--- Texto extraído ---

· · ·

Si bien el Estado reconocía estos organismos como elemento inherente a la formación pedagógica, e indispensables para la construcción de una tradición nacional, su establecimiento se debió al impulso personal de figuras como el historiador Adolfo P. Carranza y el artista Eduardo Schiaffino, y a una significativa porción del patrimonio fundacional compuesta por donaciones particulares.
Génesis
Nuestro primer museo nacional fue el Museo del País, también llamado Museo Nacional, cuyo origen se remonta a 1812 y fue definitivamente organizado en 1823 por iniciativa de Bernardino Rivadavia, hoy conocido como el Museo Argentino de Ciencias Naturales, que lleva su nombre como homenaje. Al comienzo, su diverso acervo se componía de muestras geológicas recolectadas en las provincias y otras 720 pedidas a Francia, objetos de valor histórico e incluso algunas obras de arte. Se le asignó como espacio una de las celdas del secularizado Convento de Santo Domingo en Buenos Aires, hasta que fue incorporado dentro de la universidad y trasladado a la Manzana de las Luces. Aunque es el más antiguo, tuvo que esperar 125 años para la construcción de su propia –e inconclusa– sede en el Parque Centenario.
Con la sanción de la Ley de Federalización en 1880, y el fortalecimiento del Estado nación, se centró el foco en estas instituciones y su programa, ya no sólo científico y educativo, sino también relacionado con la identidad, esencial para la cohesión de una híbrida sociedad moldeada por las masivas corrientes migratorias. Mientras tanto, se destinaban partidas millonarias para levantar los palacios de los tres poderes y el vasto desarrollo de infraestructura edilicia pública, que hoy integran nuestro patrimonio arquitectónico. Por otro lado, los museos tuvieron que acomodarse en inmuebles preexistentes y no siempre apropiados para conservar y exhibir sus piezas.
Se podría decir que, en este período, el Museo Histórico y el de Bellas Artes concentraron en la Capital Federal la atención del nuevo proyecto museológico nacional, a los que décadas más tarde se sumaría el de Arte Decorativo.

· · ·

--- Tus tareas ---
(A) Según el texto extraído, ¿en qué año quedó definitivamente organizado el Museo del País?
(B) Repite literalmente el pasaje del texto extraído que comienza con "Con la sanción" y continúa hasta "exhibir sus piezas.".

· · ·

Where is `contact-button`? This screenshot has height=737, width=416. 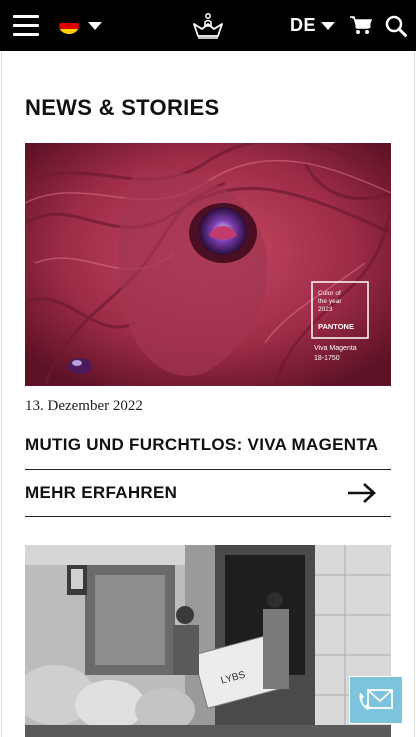 contact-button is located at coordinates (376, 700).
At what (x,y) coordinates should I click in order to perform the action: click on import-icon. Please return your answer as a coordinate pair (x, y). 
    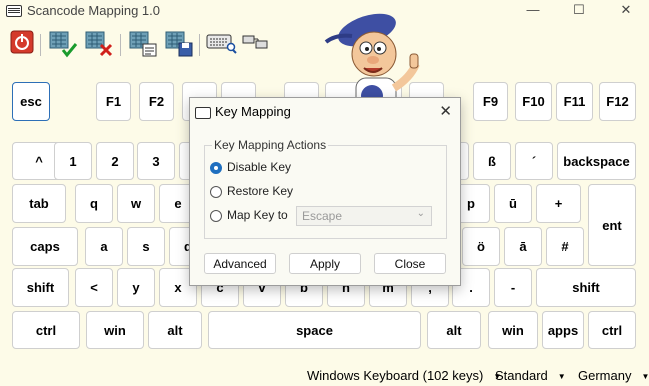
    Looking at the image, I should click on (142, 44).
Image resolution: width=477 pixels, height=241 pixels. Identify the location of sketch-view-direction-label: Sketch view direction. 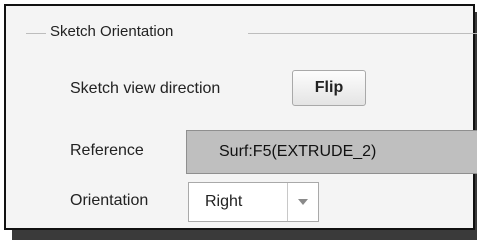
(146, 88).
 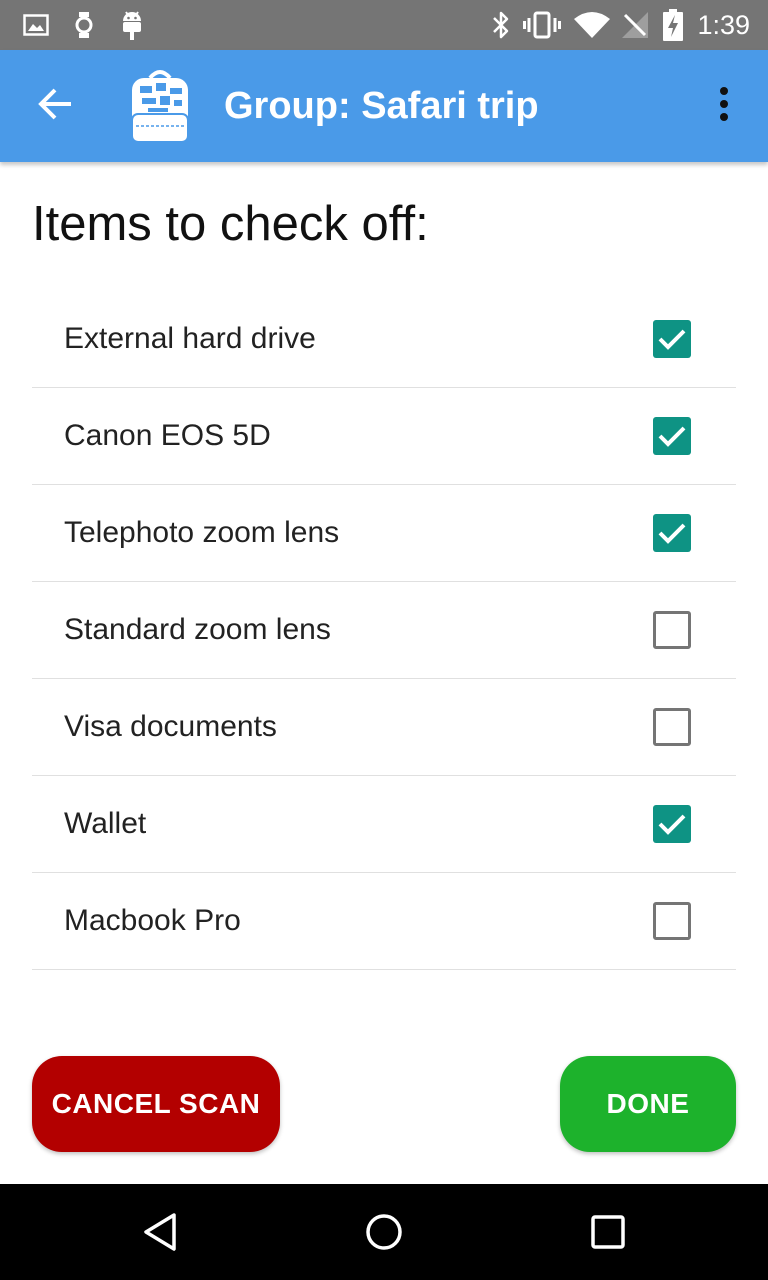 What do you see at coordinates (384, 534) in the screenshot?
I see `checklist-item: Telephoto zoom lens` at bounding box center [384, 534].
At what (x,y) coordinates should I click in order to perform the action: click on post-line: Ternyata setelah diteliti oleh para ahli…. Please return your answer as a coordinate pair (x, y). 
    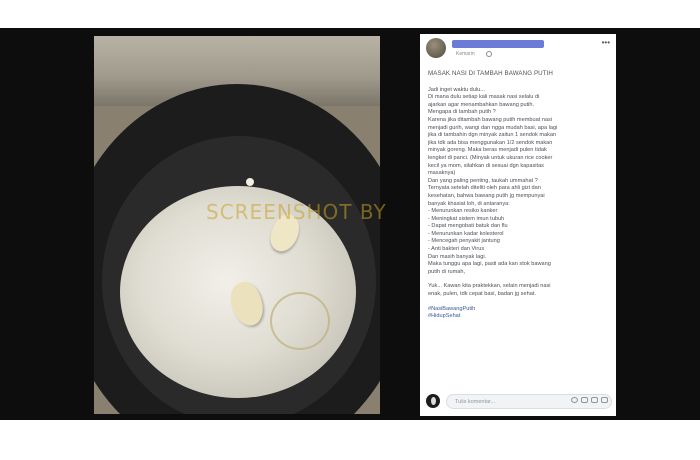
    Looking at the image, I should click on (484, 188).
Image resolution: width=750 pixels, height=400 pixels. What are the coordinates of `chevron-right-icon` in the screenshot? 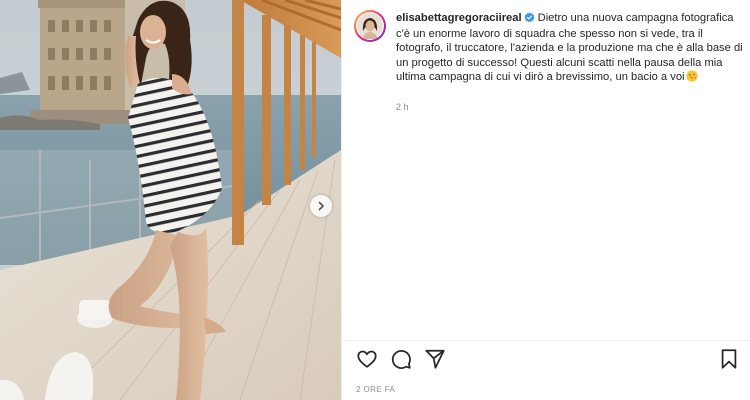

· · ·

--- Respuestas escritas ---
(A) En 1823.

(B)
Con la sanción de la Ley de Federalización en 1880, y el fortalecimiento del Estado nación, se centró el foco en estas instituciones y su programa, ya no sólo científico y educativo, sino también relacionado con la identidad, esencial para la cohesión de una híbrida sociedad moldeada por las masivas corrientes migratorias. Mientras tanto, se destinaban partidas millonarias para levantar los palacios de los tres poderes y el vasto desarrollo de infraestructura edilicia pública, que hoy integran nuestro patrimonio arquitectónico. Por otro lado, los museos tuvieron que acomodarse en inmuebles preexistentes y no siempre apropiados para conservar y exhibir sus piezas.